Son élection marque déjà la fin d'une période sombre : celle d'une dérive autoritaire de la Corée du Sud, cautionnée par les pays occidentaux - au premier rang desquels les Etats-Unis de Barack Obama et Donald Trump et la France de François Hollande : les candidats conservateurs ont réuni moins d'un tiers des voix au scrutin du 9 mai 2017 (24,0 % pour Hong Joon-pyo, 6,8 % pour le conservateur Yoo Seung-min opposé à Parkk Geun-hye et 0,1 % pour l'ultraconservateur Cho Won-jin).
Car le score relativement modeste de la principale candidate de gauche à ce scrutin, Sim Sang-jung (6,2 %, néanmoins le meilleur score d'un candidat de gauche jamais obtenu à une élection présidentielle en Corée du Sud), ne doit pas être interprété comme un blanc-seing aux ambiguïtés de Moon Jae-in sur le déploiement du système de missiles américain THAAD en Corée du Sud, ou encore les droits des minorités sexuelles : les millions de manifestants qui ont chassé du pouvoir le régime autoritaire et corrompu de Mme Park Geun-hye ont d'abord voté "utile" pour stopper la course où les conservateurs entraînaient la Corée du Sud, vers la guerre et la dictature.

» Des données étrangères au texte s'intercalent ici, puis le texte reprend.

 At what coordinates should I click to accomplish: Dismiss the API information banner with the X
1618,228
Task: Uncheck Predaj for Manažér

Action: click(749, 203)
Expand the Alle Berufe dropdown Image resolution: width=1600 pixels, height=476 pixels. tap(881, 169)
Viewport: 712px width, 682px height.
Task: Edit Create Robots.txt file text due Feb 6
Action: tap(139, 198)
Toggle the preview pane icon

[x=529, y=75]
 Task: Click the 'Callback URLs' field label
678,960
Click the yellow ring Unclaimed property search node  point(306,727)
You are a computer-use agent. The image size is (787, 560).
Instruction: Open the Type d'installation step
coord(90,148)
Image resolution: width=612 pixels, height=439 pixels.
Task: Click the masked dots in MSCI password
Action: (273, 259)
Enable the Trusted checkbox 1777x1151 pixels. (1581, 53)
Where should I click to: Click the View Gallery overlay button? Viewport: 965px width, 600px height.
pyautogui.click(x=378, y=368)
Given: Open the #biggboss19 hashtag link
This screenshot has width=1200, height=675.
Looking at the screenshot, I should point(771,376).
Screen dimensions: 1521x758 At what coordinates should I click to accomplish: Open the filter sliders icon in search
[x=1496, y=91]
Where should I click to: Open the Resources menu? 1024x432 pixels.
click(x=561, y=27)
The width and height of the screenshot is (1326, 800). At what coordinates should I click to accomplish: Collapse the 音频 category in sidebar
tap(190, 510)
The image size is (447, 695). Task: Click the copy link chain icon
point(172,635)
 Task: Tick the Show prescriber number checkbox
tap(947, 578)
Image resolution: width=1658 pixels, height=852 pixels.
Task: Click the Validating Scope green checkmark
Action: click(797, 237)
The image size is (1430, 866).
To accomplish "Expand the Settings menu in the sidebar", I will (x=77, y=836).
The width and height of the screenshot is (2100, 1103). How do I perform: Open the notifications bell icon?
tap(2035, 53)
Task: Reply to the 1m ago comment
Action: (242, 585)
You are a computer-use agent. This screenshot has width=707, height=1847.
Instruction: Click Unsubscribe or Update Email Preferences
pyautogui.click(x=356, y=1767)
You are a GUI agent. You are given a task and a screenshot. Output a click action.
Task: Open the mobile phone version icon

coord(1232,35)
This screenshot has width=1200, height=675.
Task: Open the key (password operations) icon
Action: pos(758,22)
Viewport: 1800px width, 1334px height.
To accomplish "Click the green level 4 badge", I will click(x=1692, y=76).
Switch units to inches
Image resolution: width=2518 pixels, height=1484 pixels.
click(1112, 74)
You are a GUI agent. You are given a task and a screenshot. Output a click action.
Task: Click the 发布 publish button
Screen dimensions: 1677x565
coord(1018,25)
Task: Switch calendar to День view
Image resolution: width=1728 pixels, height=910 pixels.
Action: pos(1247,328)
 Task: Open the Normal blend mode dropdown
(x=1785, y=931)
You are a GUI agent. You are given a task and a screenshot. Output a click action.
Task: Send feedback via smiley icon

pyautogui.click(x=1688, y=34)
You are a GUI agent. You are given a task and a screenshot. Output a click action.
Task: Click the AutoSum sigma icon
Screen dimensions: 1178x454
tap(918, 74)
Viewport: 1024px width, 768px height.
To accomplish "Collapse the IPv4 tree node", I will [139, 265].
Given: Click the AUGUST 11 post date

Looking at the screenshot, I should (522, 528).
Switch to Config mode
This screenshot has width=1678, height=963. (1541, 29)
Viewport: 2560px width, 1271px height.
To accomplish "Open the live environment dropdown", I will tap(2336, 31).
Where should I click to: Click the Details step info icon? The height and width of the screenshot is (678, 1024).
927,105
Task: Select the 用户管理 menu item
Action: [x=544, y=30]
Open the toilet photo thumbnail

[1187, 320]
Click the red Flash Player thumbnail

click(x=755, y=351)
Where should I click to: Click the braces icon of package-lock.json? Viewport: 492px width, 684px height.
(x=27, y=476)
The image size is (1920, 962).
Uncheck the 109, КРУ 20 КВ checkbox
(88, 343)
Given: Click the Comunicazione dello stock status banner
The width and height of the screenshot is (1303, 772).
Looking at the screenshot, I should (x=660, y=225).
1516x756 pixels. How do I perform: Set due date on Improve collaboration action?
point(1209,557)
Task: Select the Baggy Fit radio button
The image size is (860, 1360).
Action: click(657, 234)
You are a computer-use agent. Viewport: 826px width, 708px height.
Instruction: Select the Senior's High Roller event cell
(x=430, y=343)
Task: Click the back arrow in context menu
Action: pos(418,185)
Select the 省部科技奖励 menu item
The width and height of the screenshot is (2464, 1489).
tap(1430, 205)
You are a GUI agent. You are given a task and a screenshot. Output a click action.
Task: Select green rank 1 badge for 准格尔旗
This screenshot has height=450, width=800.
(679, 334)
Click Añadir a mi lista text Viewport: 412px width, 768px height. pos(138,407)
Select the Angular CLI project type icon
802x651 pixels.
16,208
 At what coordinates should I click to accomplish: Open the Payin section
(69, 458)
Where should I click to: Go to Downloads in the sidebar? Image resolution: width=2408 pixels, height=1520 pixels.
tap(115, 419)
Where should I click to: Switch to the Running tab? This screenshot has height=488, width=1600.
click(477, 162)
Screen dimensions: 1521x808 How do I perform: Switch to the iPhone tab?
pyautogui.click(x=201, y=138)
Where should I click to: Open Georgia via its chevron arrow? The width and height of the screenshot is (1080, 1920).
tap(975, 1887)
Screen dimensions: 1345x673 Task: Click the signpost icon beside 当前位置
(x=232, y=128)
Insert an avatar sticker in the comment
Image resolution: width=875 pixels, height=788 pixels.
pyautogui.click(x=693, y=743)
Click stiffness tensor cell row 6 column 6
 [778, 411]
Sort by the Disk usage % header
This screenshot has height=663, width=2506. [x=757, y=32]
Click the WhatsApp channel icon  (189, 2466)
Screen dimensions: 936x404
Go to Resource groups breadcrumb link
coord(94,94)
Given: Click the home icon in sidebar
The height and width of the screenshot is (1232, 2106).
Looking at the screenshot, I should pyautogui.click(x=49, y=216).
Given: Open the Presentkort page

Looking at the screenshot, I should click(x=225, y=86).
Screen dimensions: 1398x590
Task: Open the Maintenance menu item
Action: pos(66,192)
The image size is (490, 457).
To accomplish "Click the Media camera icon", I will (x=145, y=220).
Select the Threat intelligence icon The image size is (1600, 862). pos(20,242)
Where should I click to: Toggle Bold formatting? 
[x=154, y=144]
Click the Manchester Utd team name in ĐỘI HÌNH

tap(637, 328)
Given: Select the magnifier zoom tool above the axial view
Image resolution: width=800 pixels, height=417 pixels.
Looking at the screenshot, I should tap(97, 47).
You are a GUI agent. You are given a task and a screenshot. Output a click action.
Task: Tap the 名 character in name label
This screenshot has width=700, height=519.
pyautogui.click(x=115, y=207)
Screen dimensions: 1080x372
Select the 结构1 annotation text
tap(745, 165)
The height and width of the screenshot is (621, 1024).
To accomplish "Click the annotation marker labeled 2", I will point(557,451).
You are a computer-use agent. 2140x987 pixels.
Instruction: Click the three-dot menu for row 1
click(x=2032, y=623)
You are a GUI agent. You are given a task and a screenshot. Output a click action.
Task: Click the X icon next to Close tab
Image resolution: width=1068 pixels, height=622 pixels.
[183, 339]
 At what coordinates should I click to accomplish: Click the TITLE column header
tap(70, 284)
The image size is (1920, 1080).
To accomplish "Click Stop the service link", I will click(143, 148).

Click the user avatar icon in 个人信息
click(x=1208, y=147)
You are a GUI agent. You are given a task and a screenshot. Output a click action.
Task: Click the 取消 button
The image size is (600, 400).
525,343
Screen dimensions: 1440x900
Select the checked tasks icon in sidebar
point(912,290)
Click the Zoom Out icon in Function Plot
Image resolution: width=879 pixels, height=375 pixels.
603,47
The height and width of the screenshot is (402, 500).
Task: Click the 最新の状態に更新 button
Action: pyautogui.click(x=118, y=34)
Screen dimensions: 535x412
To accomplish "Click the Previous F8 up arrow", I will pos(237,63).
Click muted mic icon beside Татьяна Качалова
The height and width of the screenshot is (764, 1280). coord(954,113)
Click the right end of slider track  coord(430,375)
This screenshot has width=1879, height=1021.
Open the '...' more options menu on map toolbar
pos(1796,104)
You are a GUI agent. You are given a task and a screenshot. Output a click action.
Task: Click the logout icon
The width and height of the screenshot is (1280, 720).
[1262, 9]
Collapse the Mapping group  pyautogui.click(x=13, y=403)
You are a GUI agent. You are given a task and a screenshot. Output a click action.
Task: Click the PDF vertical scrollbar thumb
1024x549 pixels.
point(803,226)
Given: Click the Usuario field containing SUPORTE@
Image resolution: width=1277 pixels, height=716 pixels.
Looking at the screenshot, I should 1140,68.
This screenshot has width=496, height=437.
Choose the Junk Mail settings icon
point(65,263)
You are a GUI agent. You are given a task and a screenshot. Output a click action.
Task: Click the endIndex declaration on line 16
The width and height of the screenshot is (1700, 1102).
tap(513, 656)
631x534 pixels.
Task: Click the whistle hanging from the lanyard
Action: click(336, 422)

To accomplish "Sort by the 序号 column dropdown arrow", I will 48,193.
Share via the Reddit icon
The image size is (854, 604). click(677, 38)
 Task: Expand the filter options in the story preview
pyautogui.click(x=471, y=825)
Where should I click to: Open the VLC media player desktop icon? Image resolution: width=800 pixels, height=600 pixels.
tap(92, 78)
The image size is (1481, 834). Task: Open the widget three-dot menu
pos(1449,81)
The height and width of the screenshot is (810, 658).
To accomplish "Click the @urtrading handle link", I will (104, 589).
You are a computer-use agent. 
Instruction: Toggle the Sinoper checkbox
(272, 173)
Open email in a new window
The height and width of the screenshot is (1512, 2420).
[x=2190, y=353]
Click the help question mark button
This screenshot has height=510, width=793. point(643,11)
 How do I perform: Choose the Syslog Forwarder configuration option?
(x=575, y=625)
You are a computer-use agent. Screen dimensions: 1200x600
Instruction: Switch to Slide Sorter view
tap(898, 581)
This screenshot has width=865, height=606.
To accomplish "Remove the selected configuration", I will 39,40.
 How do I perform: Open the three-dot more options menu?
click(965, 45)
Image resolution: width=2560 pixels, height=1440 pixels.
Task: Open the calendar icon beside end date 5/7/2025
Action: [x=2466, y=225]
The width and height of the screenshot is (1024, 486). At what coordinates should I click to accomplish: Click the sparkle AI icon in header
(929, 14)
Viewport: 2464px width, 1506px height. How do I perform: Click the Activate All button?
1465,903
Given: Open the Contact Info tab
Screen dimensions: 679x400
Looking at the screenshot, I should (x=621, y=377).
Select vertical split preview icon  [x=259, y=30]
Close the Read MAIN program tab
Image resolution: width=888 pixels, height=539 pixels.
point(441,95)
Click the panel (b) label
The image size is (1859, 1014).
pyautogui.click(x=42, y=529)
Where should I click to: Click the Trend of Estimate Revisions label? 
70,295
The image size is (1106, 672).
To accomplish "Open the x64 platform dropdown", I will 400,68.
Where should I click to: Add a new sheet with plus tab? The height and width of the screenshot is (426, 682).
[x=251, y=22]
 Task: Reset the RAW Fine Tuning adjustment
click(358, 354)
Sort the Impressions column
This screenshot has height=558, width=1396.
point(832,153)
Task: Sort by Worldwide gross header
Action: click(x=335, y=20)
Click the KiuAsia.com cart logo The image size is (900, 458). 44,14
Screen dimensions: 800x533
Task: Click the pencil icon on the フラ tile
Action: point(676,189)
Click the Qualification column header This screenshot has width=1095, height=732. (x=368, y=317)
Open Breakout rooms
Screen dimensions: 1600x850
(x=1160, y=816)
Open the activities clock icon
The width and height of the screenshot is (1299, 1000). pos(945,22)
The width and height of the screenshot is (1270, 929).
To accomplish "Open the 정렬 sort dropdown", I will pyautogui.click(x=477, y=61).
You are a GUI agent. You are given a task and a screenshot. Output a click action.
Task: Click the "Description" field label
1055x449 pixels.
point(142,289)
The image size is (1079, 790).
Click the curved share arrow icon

Comme toujours en Corée du Sud, les "petits" candidats à l'élection présidentielle n'ont bénéficié de presque aucune couverture médiatique et leurs scores s'avèrent confidentiels (moins de 0,5 % au total pour 8 candidats) : dans l'ordre, Cho Won-jin (0,13 %) devance Kim Min-chan (0,10 %), Kim Sun-dong (0,08 %), Chang Sung-min (0,06 %), Yoo Hong-sik (0,05 %), Lee Kyung-hee (0,03 %), Lee Jae-oh (0,02 %) et Oh Young-guk (0,01 %).
Alors que les Etats-Unis de Donald Trump menacent d'attaques américaines qui conduiraient à la guerre avec la Corée du Nord, Moon Jae-in a une responsabilité historique pour modérer son allié américain, et aussi renouer les fils du dialogue intercoréen, comme il s'y est engagé pendant sa campagne. Ne disposant pas d'une majorité parlementaire, il aura aussi la lourde tâche d'améliorer les libertés publiques en Corée du Sud, libérer les prisonniers politiques (y compris les objecteurs de conscience), mettre fin à la répression antisyndicale, abroger la loi de sécurité nationale. Enfin, il devra répondre aux aspirations d'une société légitimement inquiète par le ralentissement économique, la montée des inégalités sociales et le coût très élevé pour les familles d'un système éducatif trop compétitif qui pousse trop de jeunes au suicide. La tâche est immense : pour relever ses défis, l'Association d'amitié franco-coréenne souhaite plein succès à Moon Jae-in, qu'elle félicite pour son élection.